━━ Extract provided ━━
When you're used to a certain way of life, it can be hard to make a sudden change. This is why so many fail to keep their New Year's resolutions. It's not that lack the desire for change—it's just that they don't know HOW to turn their aspirations into new, lasting habits.
If you've decided this is the year you're going to take back control of your health or if you have another important resolution or goal, your next step is to focus on making new habits stick. Why? Well, studies have shown that the best way to make a lasting change for the better is to turn it into a habit. But that isn’t always so easy, is it? Where do you start, and how do you know it’s actually going to work?
In this article, I’ll be sharing my surefire ways to establish and maintain good health habits. These are proven tips and tricks that I’ve used over the years to help me achieve better health. For example, when I was younger, I wasn’t always the greatest at drinking enough water to keep my body properly hydrated. But in the last few years, I really made it a priority to keep myself hydrated by drinking a minimum of half my body weight in ounces. I made it a habit. And you know what? Today, my skin is healthier and I have more energy, better digestion, and even a brighter disposition.
━━━
━━ Data section ━━
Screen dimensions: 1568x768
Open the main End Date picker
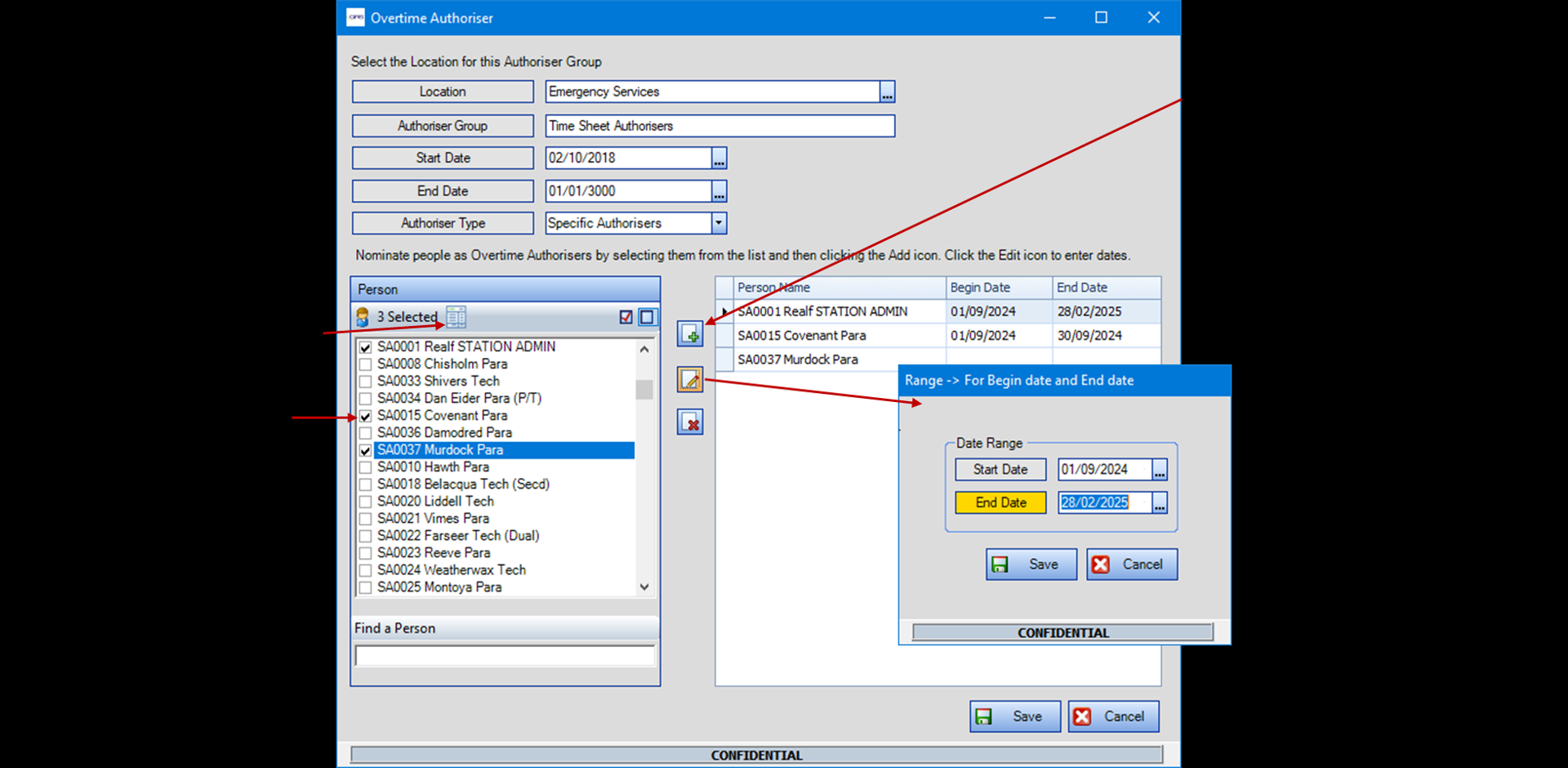tap(719, 192)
━━━
Aim of the exercise:
In the article on health habits, how much water does the writer make a priority of drinking? The data come from a different source than the article on health habits.

Task solution:
A minimum of half the writer's body weight in ounces.